Philippe Barassat, réalisateur de plusieurs courts métrages, travaille sur un important de projet de comédie musicale filmée : Lisa et le pilote d’avion. Il coécrit cette oeuvre avec Florence Vignon, tandis qu’il fait appel à Christian Roux pour les chansons. Barassat propose le premier rôle à la compagne d’Eric Cantona, Rachida Brakni. C’est ainsi que l’ancien footballeur intègre à son tour le casting. Le projet se monte progressivement. Barassat a un producteur : la société Abracadabra. Le CNC consent une avance sur recettes de 400.000 euros. Par malchance, Abracadabra fait faillite. C’est alors que Cantona rachète la production à la liquidation judiciaire en qualité de gérant d’une société Canto Bros. Le prix : 10.000 euros. La situation devient donc particulière, en ce sens que les auteurs assistent à la transformation d’un comédien en producteur du film. Le climat se détériore ensuite entre les auteurs et la vedette/businessman. D’où le procès engagé le 4 mars 2010, après une tentative infructueuse devant le juge des référés. Barassat reproche à Cantona son inertie et le piétinement de longues années d’écriture. Il réclame l’indemnisation du préjudice matériel résultant de l’impossibilité d’exploiter le film et des difficultés engendrées par le défaut de production de ce qui devait être son premier long métrage. Il invoque en outre un préjudice moral résultant de l’impossibilité de divulguer son oeuvre.

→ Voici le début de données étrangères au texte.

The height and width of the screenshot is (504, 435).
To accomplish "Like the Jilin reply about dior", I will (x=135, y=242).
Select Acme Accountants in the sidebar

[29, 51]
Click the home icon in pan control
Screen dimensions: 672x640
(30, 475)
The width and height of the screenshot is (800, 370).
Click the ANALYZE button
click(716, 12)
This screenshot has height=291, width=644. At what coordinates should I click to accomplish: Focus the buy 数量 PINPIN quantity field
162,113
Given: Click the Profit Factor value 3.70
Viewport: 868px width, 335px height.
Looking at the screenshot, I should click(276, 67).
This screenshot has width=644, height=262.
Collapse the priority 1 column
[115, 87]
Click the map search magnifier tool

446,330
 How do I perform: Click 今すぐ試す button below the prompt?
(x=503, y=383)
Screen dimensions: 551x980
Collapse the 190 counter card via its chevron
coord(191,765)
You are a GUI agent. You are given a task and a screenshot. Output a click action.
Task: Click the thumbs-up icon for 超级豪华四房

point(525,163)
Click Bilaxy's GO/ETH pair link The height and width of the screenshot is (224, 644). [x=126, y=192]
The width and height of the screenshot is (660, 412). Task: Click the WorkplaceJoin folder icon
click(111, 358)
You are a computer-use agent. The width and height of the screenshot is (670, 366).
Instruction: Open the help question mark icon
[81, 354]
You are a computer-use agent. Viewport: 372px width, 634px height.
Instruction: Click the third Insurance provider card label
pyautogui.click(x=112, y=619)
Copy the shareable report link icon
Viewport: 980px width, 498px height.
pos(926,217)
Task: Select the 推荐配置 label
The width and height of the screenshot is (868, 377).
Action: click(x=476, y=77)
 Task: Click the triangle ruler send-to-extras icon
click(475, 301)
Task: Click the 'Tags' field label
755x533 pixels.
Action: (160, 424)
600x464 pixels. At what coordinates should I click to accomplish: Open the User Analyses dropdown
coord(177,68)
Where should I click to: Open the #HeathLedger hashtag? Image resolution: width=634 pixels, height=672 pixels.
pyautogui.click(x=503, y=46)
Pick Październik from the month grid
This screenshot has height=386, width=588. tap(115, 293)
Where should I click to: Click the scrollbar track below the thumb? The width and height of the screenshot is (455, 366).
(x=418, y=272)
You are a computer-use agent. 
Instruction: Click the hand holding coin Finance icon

Le 27 mai 2010, le Tribunal de grande instance de Paris (RG n° 10/4164) déboute les demandeurs de la quasi-intégralité de leurs demandes, non sans sévérité – mépris ? La décision traite essentiellement des accords financiers entre auteurs et producteur. Le droit d’auteur y apparaît toutefois en toile de fond, par le biais de l’obligation d’exploitation du producteur audiovisuel conformément aux usages de la profession (art. L. 132-27 CPI). Le problème de droit consistait à savoir si l’obligation d’exploitation implique l’obligation d’achèvement du projet. En l’espèce, le cadre contractuel stipulait que le producteur n’était nullement engagé à un résultat, en terme d’achèvement du projet. Le tribunal en déduit que le producteur avait juste à sa charge l’obligation de faire toutes démarches nécessaires pour parvenir à finaliser le projet. Or Canto Bros justifierait d’un certain nombre de ces démarches, et notamment de la sollicitation de distributeurs aux fins d’obtenir un financement complémentaire. Dès lors, le tribunal rejette la demande de Barassat en niant le lien de causalité entre le comportement de Canto Bros et son préjudice, compte tenu de cette absence de soutien des distributeurs.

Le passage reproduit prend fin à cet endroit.